Harga Baterai Motor Listrik Bisa Setara Motor Baru, Ini Kisarannya

Panduan Pembeli

Harga Baterai Motor Listrik Bisa Setara Motor Baru, Ini Kisarannya

Harga baterai motor listrik beraneka ragam, tergantung jenis baterai maupun kapasitasnya. Satu yang pasti, banderol dari komponen ini untuk sekarang masih relatif mahal dan bahkan bisa setara satu unit motor baru.

Kendaraan listrik makin menjadi tren di Indonesia. Buktinya adalah pilihan merek mobil listrik atau pun motor listrik yang semakin banyak.

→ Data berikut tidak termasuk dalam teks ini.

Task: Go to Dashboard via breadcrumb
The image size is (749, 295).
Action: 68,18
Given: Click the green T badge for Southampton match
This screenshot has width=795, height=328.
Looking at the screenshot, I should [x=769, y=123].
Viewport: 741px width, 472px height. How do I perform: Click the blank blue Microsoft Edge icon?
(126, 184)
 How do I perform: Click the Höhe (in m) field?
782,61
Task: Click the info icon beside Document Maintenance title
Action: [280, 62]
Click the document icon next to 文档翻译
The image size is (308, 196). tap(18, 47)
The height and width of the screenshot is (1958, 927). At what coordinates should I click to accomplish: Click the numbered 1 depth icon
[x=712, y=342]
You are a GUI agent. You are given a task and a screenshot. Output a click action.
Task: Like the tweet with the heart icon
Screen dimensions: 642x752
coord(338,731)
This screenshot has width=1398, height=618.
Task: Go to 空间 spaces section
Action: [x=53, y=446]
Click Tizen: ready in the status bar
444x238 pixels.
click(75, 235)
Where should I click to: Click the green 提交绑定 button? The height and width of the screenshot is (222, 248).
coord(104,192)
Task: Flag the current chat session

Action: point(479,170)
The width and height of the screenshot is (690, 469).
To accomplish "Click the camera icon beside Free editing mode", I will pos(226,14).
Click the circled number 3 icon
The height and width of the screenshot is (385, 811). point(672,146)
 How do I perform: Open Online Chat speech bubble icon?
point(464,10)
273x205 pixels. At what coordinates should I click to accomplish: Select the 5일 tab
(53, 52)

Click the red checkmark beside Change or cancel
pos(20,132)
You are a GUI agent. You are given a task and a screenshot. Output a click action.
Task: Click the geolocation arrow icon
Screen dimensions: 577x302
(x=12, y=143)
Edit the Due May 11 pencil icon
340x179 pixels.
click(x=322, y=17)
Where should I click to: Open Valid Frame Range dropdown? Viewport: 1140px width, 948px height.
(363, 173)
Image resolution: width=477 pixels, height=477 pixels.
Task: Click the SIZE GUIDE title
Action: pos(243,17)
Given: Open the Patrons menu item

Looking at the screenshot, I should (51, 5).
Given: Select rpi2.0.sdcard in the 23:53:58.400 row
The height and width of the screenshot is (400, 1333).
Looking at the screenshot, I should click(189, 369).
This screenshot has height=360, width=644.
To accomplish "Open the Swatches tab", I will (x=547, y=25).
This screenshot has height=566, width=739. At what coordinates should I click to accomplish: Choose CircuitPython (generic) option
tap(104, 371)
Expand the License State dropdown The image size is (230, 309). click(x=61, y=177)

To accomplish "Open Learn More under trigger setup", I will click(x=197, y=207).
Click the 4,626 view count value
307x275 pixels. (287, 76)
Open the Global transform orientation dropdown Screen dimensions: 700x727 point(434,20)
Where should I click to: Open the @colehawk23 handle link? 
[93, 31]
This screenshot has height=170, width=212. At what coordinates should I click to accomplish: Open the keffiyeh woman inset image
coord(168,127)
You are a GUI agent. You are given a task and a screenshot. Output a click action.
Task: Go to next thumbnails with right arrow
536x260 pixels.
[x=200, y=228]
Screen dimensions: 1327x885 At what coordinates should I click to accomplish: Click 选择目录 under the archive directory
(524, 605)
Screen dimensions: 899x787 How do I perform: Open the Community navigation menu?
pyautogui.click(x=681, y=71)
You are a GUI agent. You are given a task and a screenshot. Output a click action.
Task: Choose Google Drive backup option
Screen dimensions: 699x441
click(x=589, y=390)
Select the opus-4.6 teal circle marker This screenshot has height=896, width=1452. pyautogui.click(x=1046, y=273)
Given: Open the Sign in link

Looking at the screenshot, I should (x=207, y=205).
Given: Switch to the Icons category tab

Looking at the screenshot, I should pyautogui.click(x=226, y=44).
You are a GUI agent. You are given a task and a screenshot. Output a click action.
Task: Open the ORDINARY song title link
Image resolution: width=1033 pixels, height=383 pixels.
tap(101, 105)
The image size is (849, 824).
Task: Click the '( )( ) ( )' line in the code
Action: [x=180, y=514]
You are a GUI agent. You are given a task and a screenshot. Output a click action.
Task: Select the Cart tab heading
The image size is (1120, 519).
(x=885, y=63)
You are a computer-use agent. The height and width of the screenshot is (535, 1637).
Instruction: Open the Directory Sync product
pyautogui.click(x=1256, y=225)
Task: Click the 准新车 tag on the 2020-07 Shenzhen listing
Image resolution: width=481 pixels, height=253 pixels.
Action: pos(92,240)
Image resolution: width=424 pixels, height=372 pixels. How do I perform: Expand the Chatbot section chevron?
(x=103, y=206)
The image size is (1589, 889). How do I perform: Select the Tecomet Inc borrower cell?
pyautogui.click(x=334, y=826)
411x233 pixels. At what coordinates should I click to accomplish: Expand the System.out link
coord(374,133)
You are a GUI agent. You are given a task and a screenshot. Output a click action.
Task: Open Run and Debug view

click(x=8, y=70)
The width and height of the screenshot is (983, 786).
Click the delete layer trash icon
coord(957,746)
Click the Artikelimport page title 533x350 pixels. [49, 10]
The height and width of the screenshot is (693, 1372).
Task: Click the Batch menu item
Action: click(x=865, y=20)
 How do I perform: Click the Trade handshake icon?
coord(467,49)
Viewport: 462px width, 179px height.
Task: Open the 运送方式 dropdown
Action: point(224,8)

Motor listrik dapat menjadi opsi bagi mereka yang merasakan punya moda transportasi nihil emisi gas buang yang gesit bermanuver kemacetan lalu lintas. Apalagi, harga motor listrik sangat jauh di bawah mobil listrik.

harga baterai motor listrik

Biaya perawatan berkala kendaraan nihil emisi gas buang semisal motor listrik diketahui juga lebih rendah ketimbang yang bermesin konvensional. Ini karena jumlah komponen di dalam battery electric vehicle (BEV) jauh lebih sedikit.

Alhasil, biaya operasional dari pengguna kendaraan listrik semestinya bisa sangat ditekan.

Meski demikian, para pemilik motor listrik perlu bersiap merogoh kocek cukup dalam jika baterai motor listrik rusak serta perlu diganti. Pasalnya, banderolnya untuk sekarang masih relatif tinggi.

Beragam Jenis Baterai Motor Listrik

harga baterai motor listrik

Sebelum masuk ke pembahasan mengenai harga baterai motor listrik, ada baiknya mengetahui terlebih dahulu berbagai jenis baterai motor listrik. Soalnya, ada jenis baterai yang punya harga lebih mahal ketimbang yang lainnya.

Berdasarkan penelusuran dari berbagai sumber, produk-produk motor listrik yang dijual di Indonesia sekarang umumnya menggunakan baterai lithium-ion (Li-ion), jika tidak lithium ferro phosphate (LifePO4/LFP).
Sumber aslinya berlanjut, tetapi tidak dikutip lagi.